• [Work to complete]: To complete the exercise, write out all the data exactly.

(Stored data)
.....

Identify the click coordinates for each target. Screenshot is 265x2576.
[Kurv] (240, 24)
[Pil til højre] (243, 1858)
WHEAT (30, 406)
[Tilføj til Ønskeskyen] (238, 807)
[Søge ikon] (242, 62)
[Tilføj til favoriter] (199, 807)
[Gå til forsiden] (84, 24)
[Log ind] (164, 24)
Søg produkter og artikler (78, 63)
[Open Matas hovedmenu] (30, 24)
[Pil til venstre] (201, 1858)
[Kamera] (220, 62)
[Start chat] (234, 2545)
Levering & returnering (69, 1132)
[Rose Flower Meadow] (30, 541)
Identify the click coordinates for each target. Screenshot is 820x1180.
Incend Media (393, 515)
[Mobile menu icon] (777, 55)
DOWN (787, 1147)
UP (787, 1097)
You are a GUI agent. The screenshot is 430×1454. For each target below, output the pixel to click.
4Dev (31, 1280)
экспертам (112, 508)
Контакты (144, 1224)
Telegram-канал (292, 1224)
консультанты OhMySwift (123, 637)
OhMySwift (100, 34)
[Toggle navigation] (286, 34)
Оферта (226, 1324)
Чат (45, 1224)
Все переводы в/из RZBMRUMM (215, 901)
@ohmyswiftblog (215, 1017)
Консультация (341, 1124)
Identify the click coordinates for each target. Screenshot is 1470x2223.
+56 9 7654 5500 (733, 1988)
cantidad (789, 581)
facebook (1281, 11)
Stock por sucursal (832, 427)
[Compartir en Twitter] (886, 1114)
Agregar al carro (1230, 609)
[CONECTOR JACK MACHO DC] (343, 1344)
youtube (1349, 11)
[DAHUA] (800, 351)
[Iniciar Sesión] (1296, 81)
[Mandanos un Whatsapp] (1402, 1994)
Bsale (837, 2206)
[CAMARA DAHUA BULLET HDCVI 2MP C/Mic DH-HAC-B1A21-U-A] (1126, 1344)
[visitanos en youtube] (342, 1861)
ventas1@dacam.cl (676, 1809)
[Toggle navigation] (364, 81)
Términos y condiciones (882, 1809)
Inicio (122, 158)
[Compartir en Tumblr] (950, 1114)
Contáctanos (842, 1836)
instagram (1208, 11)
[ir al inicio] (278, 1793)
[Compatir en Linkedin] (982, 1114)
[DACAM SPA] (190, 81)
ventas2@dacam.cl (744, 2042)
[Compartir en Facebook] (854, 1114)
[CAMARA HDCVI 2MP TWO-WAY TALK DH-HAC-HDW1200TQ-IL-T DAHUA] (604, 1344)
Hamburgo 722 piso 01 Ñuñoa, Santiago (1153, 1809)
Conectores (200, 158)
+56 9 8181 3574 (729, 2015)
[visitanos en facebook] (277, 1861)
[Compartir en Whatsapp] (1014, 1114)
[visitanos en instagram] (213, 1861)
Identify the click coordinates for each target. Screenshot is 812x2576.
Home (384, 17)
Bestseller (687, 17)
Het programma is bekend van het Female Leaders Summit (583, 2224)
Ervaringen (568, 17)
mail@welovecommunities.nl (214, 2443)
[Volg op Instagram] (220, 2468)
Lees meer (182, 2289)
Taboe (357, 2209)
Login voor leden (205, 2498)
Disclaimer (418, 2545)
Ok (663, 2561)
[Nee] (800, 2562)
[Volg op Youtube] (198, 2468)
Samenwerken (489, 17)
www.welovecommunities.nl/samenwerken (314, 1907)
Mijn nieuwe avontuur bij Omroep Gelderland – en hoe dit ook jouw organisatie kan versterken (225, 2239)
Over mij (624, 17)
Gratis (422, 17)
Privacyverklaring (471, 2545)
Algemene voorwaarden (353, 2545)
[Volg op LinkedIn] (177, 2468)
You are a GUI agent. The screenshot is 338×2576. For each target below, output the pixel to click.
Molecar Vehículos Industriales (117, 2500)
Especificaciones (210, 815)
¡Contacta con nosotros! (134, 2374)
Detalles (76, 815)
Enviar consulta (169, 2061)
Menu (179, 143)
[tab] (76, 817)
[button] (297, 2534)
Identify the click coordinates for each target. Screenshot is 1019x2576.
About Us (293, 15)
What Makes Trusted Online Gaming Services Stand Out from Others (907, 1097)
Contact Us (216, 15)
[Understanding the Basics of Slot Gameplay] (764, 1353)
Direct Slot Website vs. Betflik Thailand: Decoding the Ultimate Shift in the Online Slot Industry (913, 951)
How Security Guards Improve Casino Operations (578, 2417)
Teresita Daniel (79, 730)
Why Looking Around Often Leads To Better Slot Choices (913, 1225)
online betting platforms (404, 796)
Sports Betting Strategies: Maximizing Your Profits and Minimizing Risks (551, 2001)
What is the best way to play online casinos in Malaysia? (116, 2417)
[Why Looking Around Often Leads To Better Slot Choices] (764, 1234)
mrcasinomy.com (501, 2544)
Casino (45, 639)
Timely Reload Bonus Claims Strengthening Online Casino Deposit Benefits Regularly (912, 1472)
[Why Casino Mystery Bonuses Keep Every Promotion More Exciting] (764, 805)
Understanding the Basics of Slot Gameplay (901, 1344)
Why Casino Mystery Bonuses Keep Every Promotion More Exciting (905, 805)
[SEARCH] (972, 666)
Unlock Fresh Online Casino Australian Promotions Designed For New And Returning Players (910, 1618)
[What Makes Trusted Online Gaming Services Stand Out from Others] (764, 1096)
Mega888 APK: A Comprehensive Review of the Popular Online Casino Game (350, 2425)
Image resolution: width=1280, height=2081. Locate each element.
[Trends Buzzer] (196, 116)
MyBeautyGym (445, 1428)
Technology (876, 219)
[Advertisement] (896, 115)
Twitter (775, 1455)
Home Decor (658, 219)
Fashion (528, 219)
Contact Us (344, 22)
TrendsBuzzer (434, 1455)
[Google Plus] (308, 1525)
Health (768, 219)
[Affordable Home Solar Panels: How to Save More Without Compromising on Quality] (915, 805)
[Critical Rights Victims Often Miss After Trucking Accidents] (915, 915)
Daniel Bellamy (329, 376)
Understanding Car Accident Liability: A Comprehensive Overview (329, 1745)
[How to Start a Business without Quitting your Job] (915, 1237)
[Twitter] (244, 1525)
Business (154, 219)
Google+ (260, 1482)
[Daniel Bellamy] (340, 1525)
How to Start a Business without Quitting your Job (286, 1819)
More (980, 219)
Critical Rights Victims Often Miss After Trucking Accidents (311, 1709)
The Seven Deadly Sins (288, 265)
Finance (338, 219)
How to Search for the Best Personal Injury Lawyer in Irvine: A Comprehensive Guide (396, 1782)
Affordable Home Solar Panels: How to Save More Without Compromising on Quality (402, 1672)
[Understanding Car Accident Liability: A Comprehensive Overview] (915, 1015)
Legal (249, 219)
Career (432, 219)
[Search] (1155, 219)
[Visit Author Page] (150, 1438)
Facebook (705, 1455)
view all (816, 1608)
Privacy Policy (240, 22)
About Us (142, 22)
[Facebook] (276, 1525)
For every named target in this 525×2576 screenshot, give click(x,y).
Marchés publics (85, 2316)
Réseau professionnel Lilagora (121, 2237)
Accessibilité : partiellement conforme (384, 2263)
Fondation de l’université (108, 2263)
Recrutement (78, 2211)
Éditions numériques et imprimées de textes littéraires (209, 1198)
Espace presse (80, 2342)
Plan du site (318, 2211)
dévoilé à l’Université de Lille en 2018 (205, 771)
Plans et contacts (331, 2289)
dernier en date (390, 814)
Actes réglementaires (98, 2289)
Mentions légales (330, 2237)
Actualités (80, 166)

.....

• [Answer space]:
Identify the click coordinates for each target. Screenshot is 265x2576.
[Kurv] (240, 24)
[Pil til højre] (243, 1858)
WHEAT (30, 406)
[Tilføj til Ønskeskyen] (238, 807)
[Søge ikon] (242, 62)
[Tilføj til favoriter] (199, 807)
[Gå til forsiden] (84, 24)
[Log ind] (164, 24)
Søg produkter og artikler (78, 63)
[Open Matas hovedmenu] (30, 24)
[Pil til venstre] (201, 1858)
[Kamera] (220, 62)
[Start chat] (234, 2545)
Levering & returnering (69, 1132)
[Rose Flower Meadow] (30, 541)
Identify the click coordinates for each target. Screenshot is 820x1180.
Incend Media (393, 515)
[Mobile menu icon] (777, 55)
DOWN (787, 1147)
UP (787, 1097)
You are a GUI agent. The screenshot is 430×1454. For each target below, output the pixel to click.
4Dev (31, 1280)
экспертам (112, 508)
Контакты (144, 1224)
Telegram-канал (292, 1224)
консультанты OhMySwift (123, 637)
OhMySwift (100, 34)
[Toggle navigation] (286, 34)
Оферта (226, 1324)
Чат (45, 1224)
Все переводы в/из RZBMRUMM (215, 901)
@ohmyswiftblog (215, 1017)
Консультация (341, 1124)
Identify the click coordinates for each target. Screenshot is 1470x2223.
+56 9 7654 5500 (733, 1988)
cantidad (789, 581)
facebook (1281, 11)
Stock por sucursal (832, 427)
[Compartir en Twitter] (886, 1114)
Agregar al carro (1230, 609)
[CONECTOR JACK MACHO DC] (343, 1344)
youtube (1349, 11)
[DAHUA] (800, 351)
[Iniciar Sesión] (1296, 81)
[Mandanos un Whatsapp] (1402, 1994)
Bsale (837, 2206)
[CAMARA DAHUA BULLET HDCVI 2MP C/Mic DH-HAC-B1A21-U-A] (1126, 1344)
[visitanos en youtube] (342, 1861)
ventas1@dacam.cl (676, 1809)
[Toggle navigation] (364, 81)
Términos y condiciones (882, 1809)
Inicio (122, 158)
[Compartir en Tumblr] (950, 1114)
Contáctanos (842, 1836)
instagram (1208, 11)
[ir al inicio] (278, 1793)
[Compatir en Linkedin] (982, 1114)
[DACAM SPA] (190, 81)
ventas2@dacam.cl (744, 2042)
[Compartir en Facebook] (854, 1114)
[CAMARA HDCVI 2MP TWO-WAY TALK DH-HAC-HDW1200TQ-IL-T DAHUA] (604, 1344)
Hamburgo 722 piso 01 Ñuñoa, Santiago (1153, 1809)
Conectores (200, 158)
+56 9 8181 3574 (729, 2015)
[visitanos en facebook] (277, 1861)
[Compartir en Whatsapp] (1014, 1114)
[visitanos en instagram] (213, 1861)
Identify the click coordinates for each target. Screenshot is 812x2576.
Home (384, 17)
Bestseller (687, 17)
Het programma is bekend van het Female Leaders Summit (583, 2224)
Ervaringen (568, 17)
mail@welovecommunities.nl (214, 2443)
[Volg op Instagram] (220, 2468)
Lees meer (182, 2289)
Taboe (357, 2209)
Login voor leden (205, 2498)
Disclaimer (418, 2545)
Ok (663, 2561)
[Nee] (800, 2562)
[Volg op Youtube] (198, 2468)
Samenwerken (489, 17)
www.welovecommunities.nl/samenwerken (314, 1907)
Mijn nieuwe avontuur bij Omroep Gelderland – en hoe dit ook jouw organisatie kan versterken (225, 2239)
Over mij (624, 17)
Gratis (422, 17)
Privacyverklaring (471, 2545)
Algemene voorwaarden (353, 2545)
[Volg op LinkedIn] (177, 2468)
You are a GUI agent. The screenshot is 338×2576. For each target below, output the pixel to click.
Molecar Vehículos Industriales (117, 2500)
Especificaciones (210, 815)
¡Contacta con nosotros! (134, 2374)
Detalles (76, 815)
Enviar consulta (169, 2061)
Menu (179, 143)
[tab] (76, 817)
[button] (297, 2534)
Identify the click coordinates for each target. Screenshot is 1019x2576.
About Us (293, 15)
What Makes Trusted Online Gaming Services Stand Out from Others (907, 1097)
Contact Us (216, 15)
[Understanding the Basics of Slot Gameplay] (764, 1353)
Direct Slot Website vs. Betflik Thailand: Decoding the Ultimate Shift in the Online Slot Industry (913, 951)
How Security Guards Improve Casino Operations (578, 2417)
Teresita Daniel (79, 730)
Why Looking Around Often Leads To Better Slot Choices (913, 1225)
online betting platforms (404, 796)
Sports Betting Strategies: Maximizing Your Profits and Minimizing Risks (551, 2001)
What is the best way to play online casinos in Malaysia? (116, 2417)
[Why Looking Around Often Leads To Better Slot Choices] (764, 1234)
mrcasinomy.com (501, 2544)
Casino (45, 639)
Timely Reload Bonus Claims Strengthening Online Casino Deposit Benefits Regularly (912, 1472)
[Why Casino Mystery Bonuses Keep Every Promotion More Exciting] (764, 805)
Understanding the Basics of Slot Gameplay (901, 1344)
Why Casino Mystery Bonuses Keep Every Promotion More Exciting (905, 805)
[SEARCH] (972, 666)
Unlock Fresh Online Casino Australian Promotions Designed For New And Returning Players (910, 1618)
[What Makes Trusted Online Gaming Services Stand Out from Others] (764, 1096)
Mega888 APK: A Comprehensive Review of the Popular Online Casino Game (350, 2425)
Image resolution: width=1280, height=2081. Locate each element.
[Trends Buzzer] (196, 116)
MyBeautyGym (445, 1428)
Technology (876, 219)
[Advertisement] (896, 115)
Twitter (775, 1455)
Home Decor (658, 219)
Fashion (528, 219)
Contact Us (344, 22)
TrendsBuzzer (434, 1455)
[Google Plus] (308, 1525)
Health (768, 219)
[Affordable Home Solar Panels: How to Save More Without Compromising on Quality] (915, 805)
[Critical Rights Victims Often Miss After Trucking Accidents] (915, 915)
Daniel Bellamy (329, 376)
Understanding Car Accident Liability: A Comprehensive Overview (329, 1745)
[How to Start a Business without Quitting your Job] (915, 1237)
[Twitter] (244, 1525)
Business (154, 219)
Google+ (260, 1482)
[Daniel Bellamy] (340, 1525)
How to Start a Business without Quitting your Job (286, 1819)
More (980, 219)
Critical Rights Victims Often Miss After Trucking Accidents (311, 1709)
The Seven Deadly Sins (288, 265)
Finance (338, 219)
How to Search for the Best Personal Injury Lawyer in Irvine: A Comprehensive Guide (396, 1782)
Affordable Home Solar Panels: How to Save More Without Compromising on Quality (402, 1672)
[Understanding Car Accident Liability: A Comprehensive Overview] (915, 1015)
Legal (249, 219)
Career (432, 219)
[Search] (1155, 219)
[Visit Author Page] (150, 1438)
Facebook (705, 1455)
view all (816, 1608)
Privacy Policy (240, 22)
About Us (142, 22)
[Facebook] (276, 1525)
For every named target in this 525×2576 screenshot, give click(x,y).
Marchés publics (85, 2316)
Réseau professionnel Lilagora (121, 2237)
Accessibilité : partiellement conforme (384, 2263)
Fondation de l’université (108, 2263)
Recrutement (78, 2211)
Éditions numériques et imprimées de textes littéraires (209, 1198)
Espace presse (80, 2342)
Plan du site (318, 2211)
dévoilé à l’Université de Lille en 2018 (205, 771)
Plans et contacts (331, 2289)
dernier en date (390, 814)
Actes réglementaires (98, 2289)
Mentions légales (330, 2237)
Actualités (80, 166)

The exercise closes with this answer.